Clinton reportedly backed tax breaks for charities

Then-first lady Hillary Clinton reportedly endorsed tax breaks for private charities while solicitations for her husband’s presidential library were still ongoing.

Clinton, a 2016 Democratic presidential candidate, backed a White House plan for tax relief while the William J. Clinton Foundation was seeking contributions, according to records reviewed by The Associated Press.

It said they showed Hillary Clinton signed “HRC” and “OK” on a January 2000 memo concerning a “philanthropy tax initiative roll-out.”

{mosads}The document — stamped with the archive designation “HRC handwriting” — was originally issued in the final year of former President Bill Clinton’s second term, the AP said.

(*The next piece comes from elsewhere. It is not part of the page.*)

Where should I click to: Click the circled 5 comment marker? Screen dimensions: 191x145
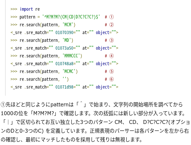pos(111,71)
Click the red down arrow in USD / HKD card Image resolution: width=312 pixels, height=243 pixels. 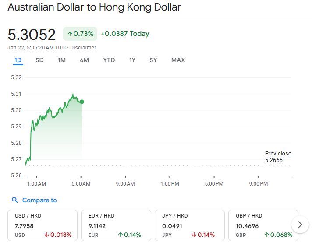pyautogui.click(x=47, y=235)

It added that the tax package in question included language for reducing and simplifying an excise tax on private foundations’ investments. It also would have permitted more tax deductions for charitable donations of appreciated property.

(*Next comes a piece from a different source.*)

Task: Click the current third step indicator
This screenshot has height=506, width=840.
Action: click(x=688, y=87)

“Without your leadership, none of these proposals would have been included in the tax package,” three aides wrote to Hillary Clinton in the memo.

The Clinton administration attempted to add the tax package to its final budget proposed in February 2000, but the measures did not survive scrutiny by a GOP-led Congress.

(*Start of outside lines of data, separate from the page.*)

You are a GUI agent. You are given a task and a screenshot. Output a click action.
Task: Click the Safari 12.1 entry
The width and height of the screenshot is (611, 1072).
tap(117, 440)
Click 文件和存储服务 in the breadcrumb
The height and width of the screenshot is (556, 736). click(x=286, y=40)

Federal law does not forbid fundraising for a presidential library during an active president’s term.

But the AP found no documents expressing concerns over a potential conflict of interest between the Clintons and lawmakers examining the tax legislation.

Tax disclosures revealed that the Clinton Foundation had already raised $6 million in February 2000 before the tax package appeared before Congress, the AP said.

“The theme here for the Clintons is a characteristic ambiguity of doing good and, at the same time, doing well by themselves,” said Lawrence Jacobs, a director of the Center for the Study of Politics and Governance at the Hubert H. Humphrey School at the University of Minnesota.

Jacobs said the Clintons could have publicly supported tax code changes without supporting specific plans.

They also could have let a federal commission decide the issue instead, he added.

Bruce Reed, Bill Clinton’s chief domestic policy adviser at the time, argued on Thursday that the former president simply had American charities in his mind when pitching the plan.

He “wanted to give a break to working people for putting a few more dollars in the plate at church,” Read said. “Not for any other far-fetched reason.”

Gene Sperling, former economic adviser to both Bill Clinton and President Obama, added on Thursday that the tax plan was also “developed at the Treasury Department, endorsed by experts and designed to encourage all forms of charitable giving.”